C’est la raison pour laquelle j’apprécie celui-ci, avec une restriction. Je ne suis pas sûr que la théière et le dé à coudre existaient déjà au paléolithique !
Je ne résiste pas au plaisir de publier, ci-dessous, une nouvelle tirée d’un livre de Gabriel Faure * édité en 1926, exemplaire en ce domaine.
* rien à voir avec le musicien
DIALOGUE DANS LE VENT
Chaque soir, quand, le soleil disparu, on n’est plus aveuglé par la poussière des innombrables autos qui gagnent les Alpes ou en reviennent, j’aime à marcher sur la grande route ; son clair ruban se déroule entre les champs où s’achèvent en hâte les travaux de la journée.
Une légère brise agite les feuillages qu’avait engourdis la chaleur.
Peupliers et noyers sont la dominante de la campagne. Les mûriers, très nombreux autrefois au milieu des cultures, ont en partie disparu, à mesure que diminuait en nos régions l’élevage des vers à soie. Chaque année, les paysans en arrachent encore quelques-uns, parce qu’ils gênent la manœuvre des nouvelles machines agricoles. Petits, lourdauds, sans finesse et sans grâce, je ne les regrette guère ; ceux qui restent ne comptent pour ainsi dire plus dans le paysage.
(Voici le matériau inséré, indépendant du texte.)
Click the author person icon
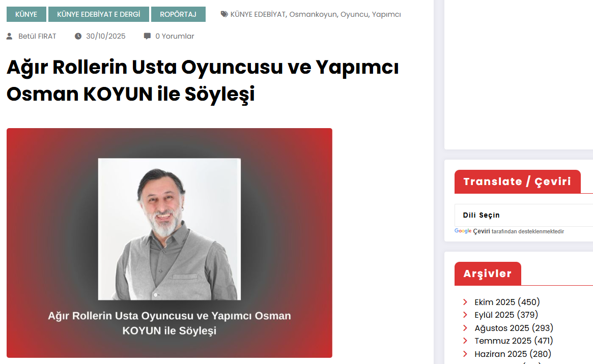 10,36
Entre les sapins du Vercors, les oliviers du Nyonsais et les châtaigniers vivarois, les noyers donnent à cette vallée de la Drôme son aspect sérieux et un peu fruste; elle n’a ni la richesse des vergers rhodaniens, ni l’aridité de certains pays alpins ; c’est une nature modérée, dans un décor sévère, mais sans tristesse, qui ne conviendrait pas plus aux horreurs d’un drame qu’aux fadaises d’un opéra-comique. Les fuseaux des hauts peupliers y mettent une note d’élégance et de poésie ; ils dessinent les sinuosités de la route, que leur ombre, tournant avec le soleil, coupe de traits parallèles.
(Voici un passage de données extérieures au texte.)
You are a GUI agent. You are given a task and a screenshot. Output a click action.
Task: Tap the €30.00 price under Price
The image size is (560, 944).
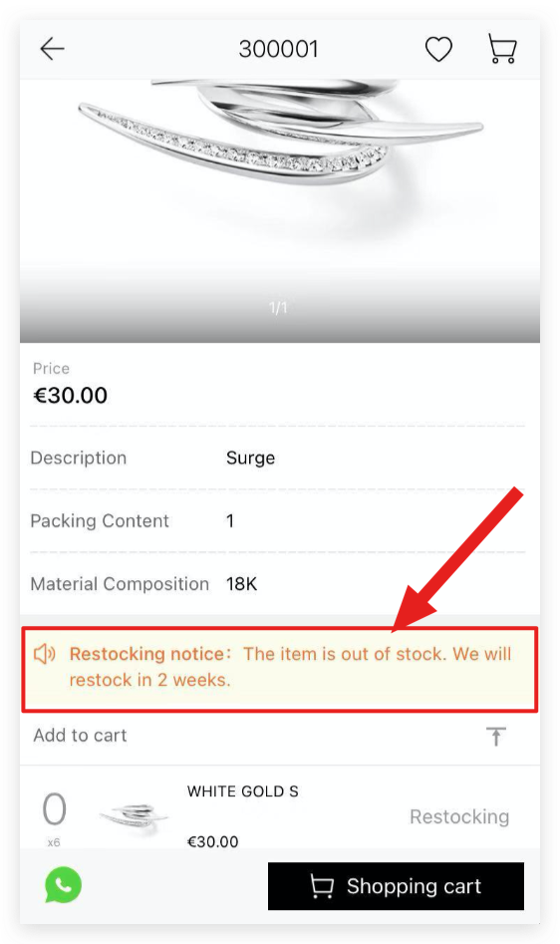[71, 396]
Ce voisinage des noyers et des peupliers évoque toujours à mon esprit Don Quichotte et Sancho Pança. Les uns ont le réalisme puissant et un peu terre à terre d’arbres qui font la fortune du pays ; les autres, fièrement dressés, jettent comme un cri d’aspiration vers l’idéal : ce sont les lyriques de la vallée.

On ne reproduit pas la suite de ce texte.